Let’s say you need to lay off a significant number of your employees, you’ve consulted with managers about what positions to eliminate, and you have a list in hand of those slated for termination. But as an HR pro, you’re somewhere between a bit worried and absolutely terrified that this reduction in force will come back to haunt the company.
It may look to you as though there are too many women, or too many workers over age 40, or too many other protected-class members of some other kind on the list, and you fear a lawsuit for discrimination. Consider hiring a forensic economist to analyze data about your chosen candidates for layoff and let you know of any potential hazards.
Experts in firms like the Center for Forensic Economic Studies can conduct a series of what they say are easily administered Chi-square and T tests that will answer a basic question: Is there a disproportionate percentage of protected-class members in the group chosen for layoff?
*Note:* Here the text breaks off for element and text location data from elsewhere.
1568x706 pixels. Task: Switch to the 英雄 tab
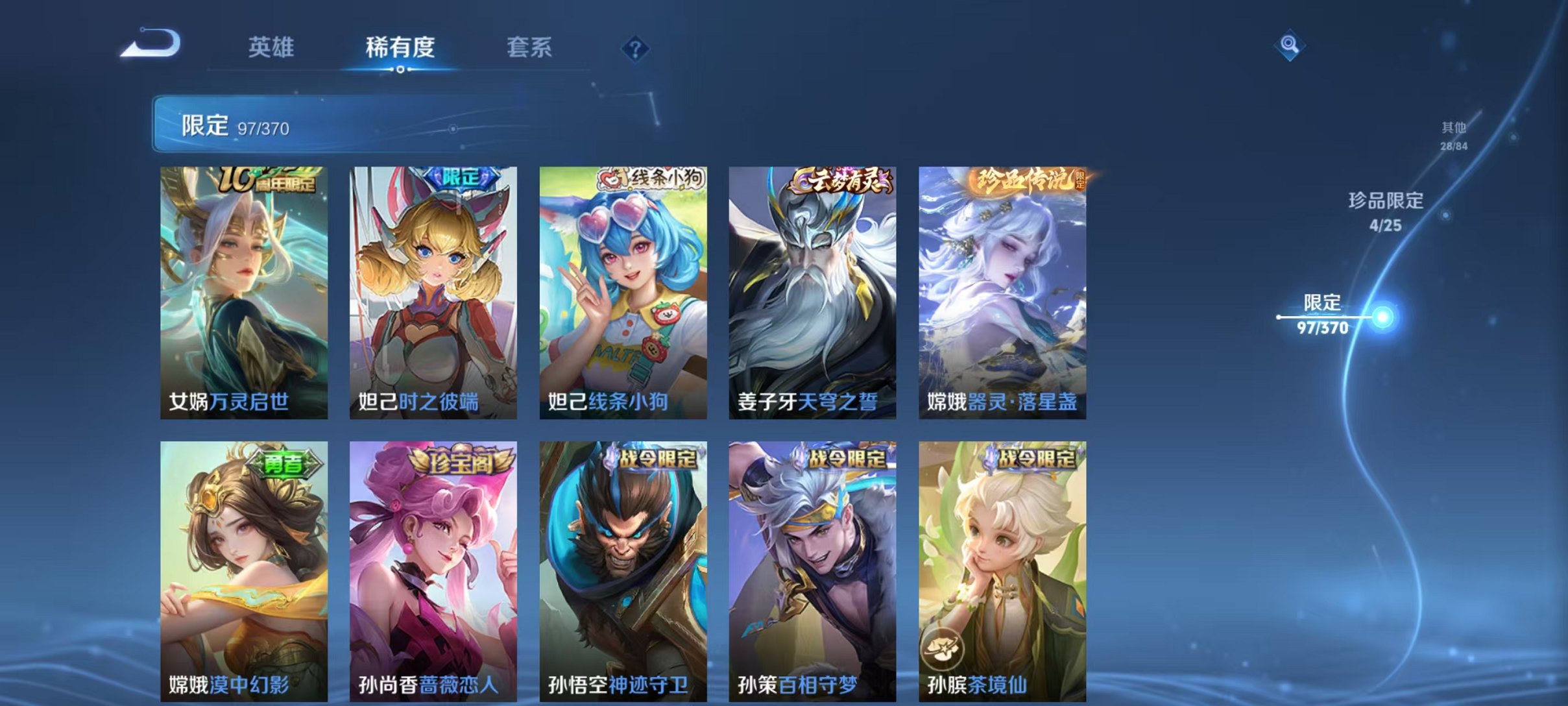click(272, 47)
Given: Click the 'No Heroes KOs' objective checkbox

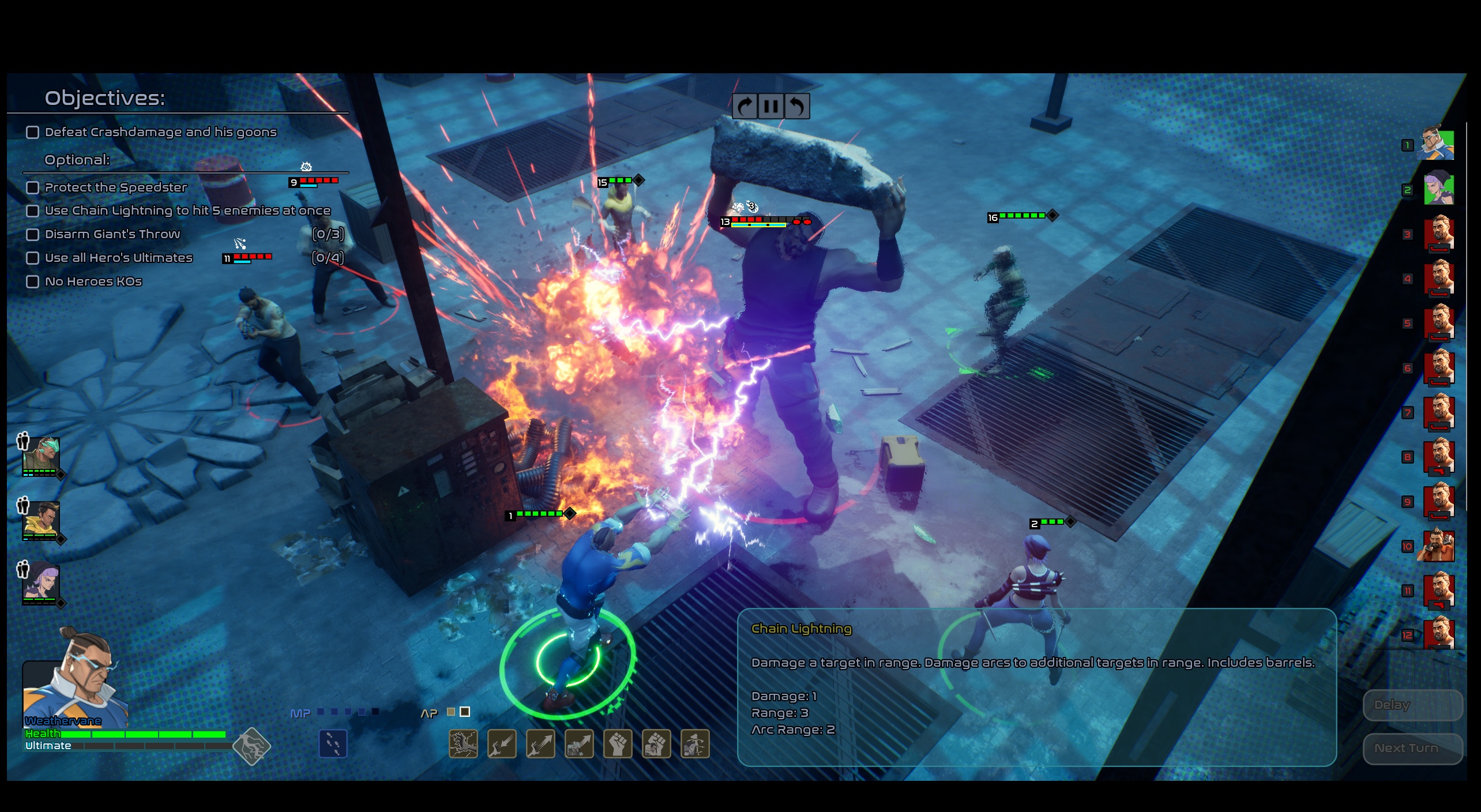Looking at the screenshot, I should coord(33,282).
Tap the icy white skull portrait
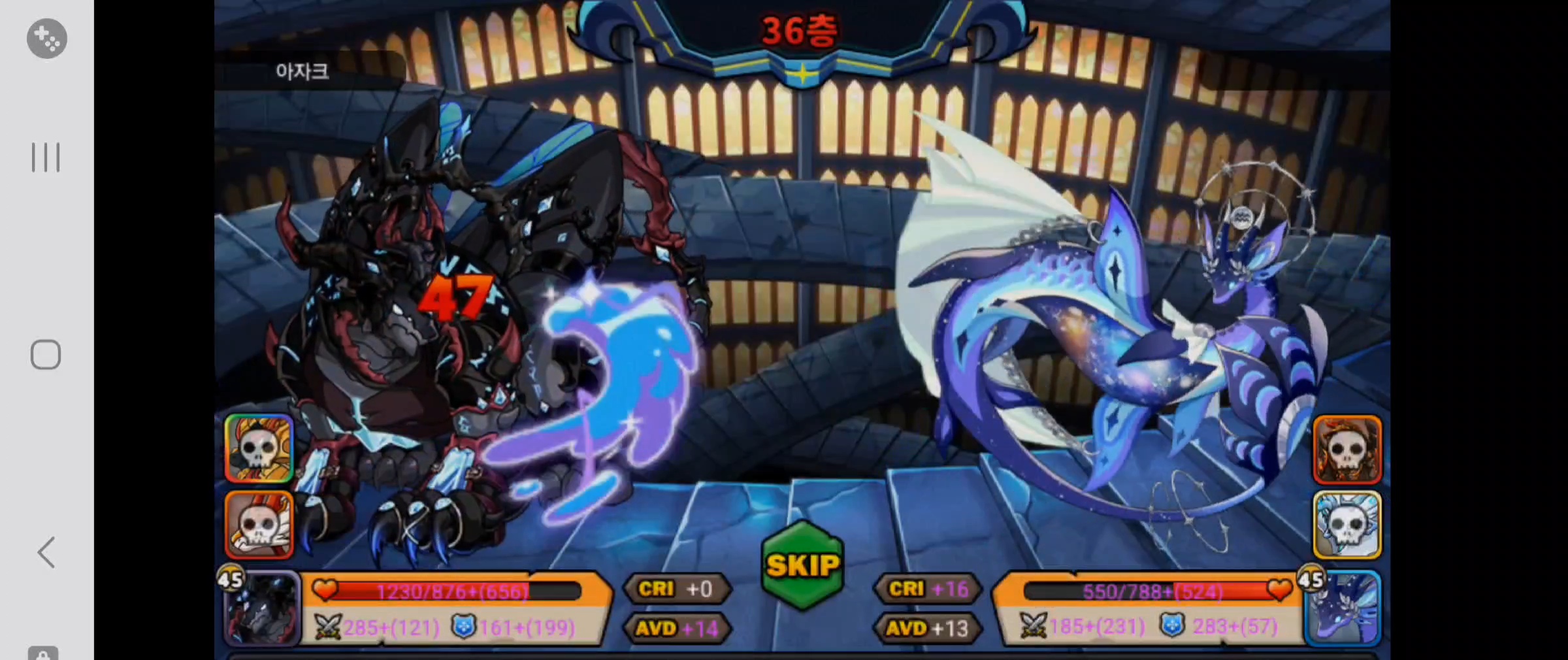 pyautogui.click(x=1347, y=525)
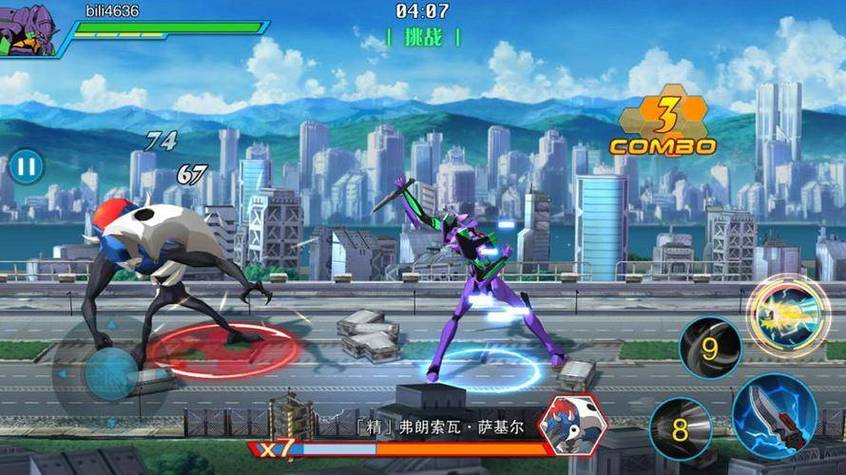Select the boss enemy portrait hexagon
846x475 pixels.
[573, 427]
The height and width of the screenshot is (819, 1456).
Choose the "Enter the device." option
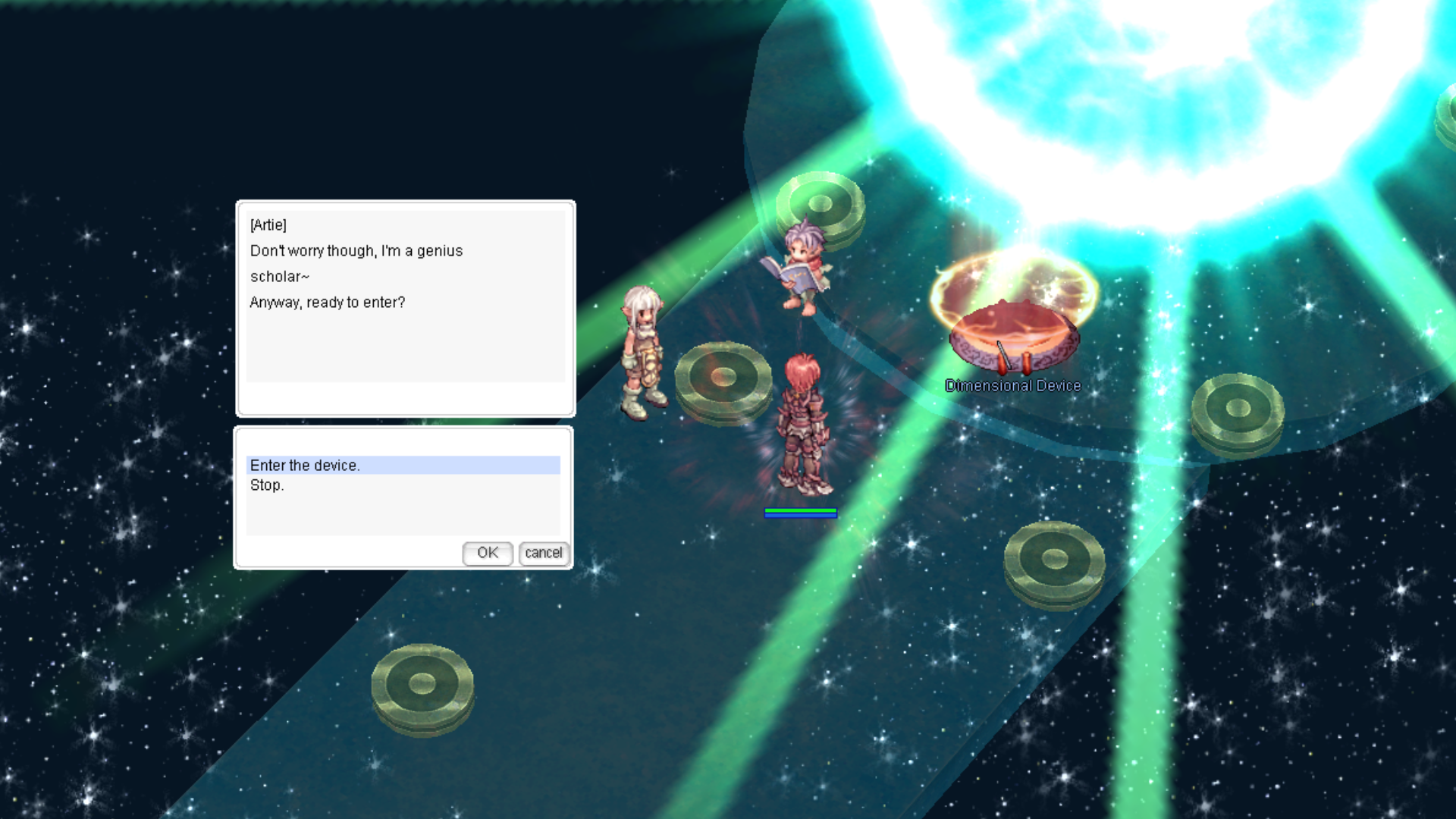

Data the economist would need are an employee ID number for each person, date of birth, gender, and Equal Employment Opportunity Commission race code. And if the test results do suggest some kind of discrimination, that isn’t the end of the story: Where the results can be explained based on performance ratings, seniority rankings, or some other nondiscriminatory factors, your choices can be defended in court.
We asked senior economist David Adams, of the Center for Forensic Economic Studies, to discuss the benefits of such testing. For example, when is a RIF too small to warrant tests? “If you plan to reduce the number of your employees by at least 10 percent, the testing will definitely be worthwhile,” said Adams. “We analyzed data on just 23 employees for a recent client. But if you’re laying off 5 percent or less of your workforce, test results may not be helpful.” Many small and mid-sized companies use the service, he noted, especially if they carry employment practices liability insurance and their insurance carrier requests the tests.
“When you have test results, you’ve raised the risks for plaintiffs in a class-action or disparate impact lawsuit, and you’ve mitigated the subjectivity that can govern the decisions of individual managers. It’s like an insurance policy,” comments Adams. For more from the center, see its website at www.cfes.com.
Tip: The same kinds of data analysis can help an organization to conduct its own self-audit for alignment with Office of Federal Contractor Compliance Programs requirements.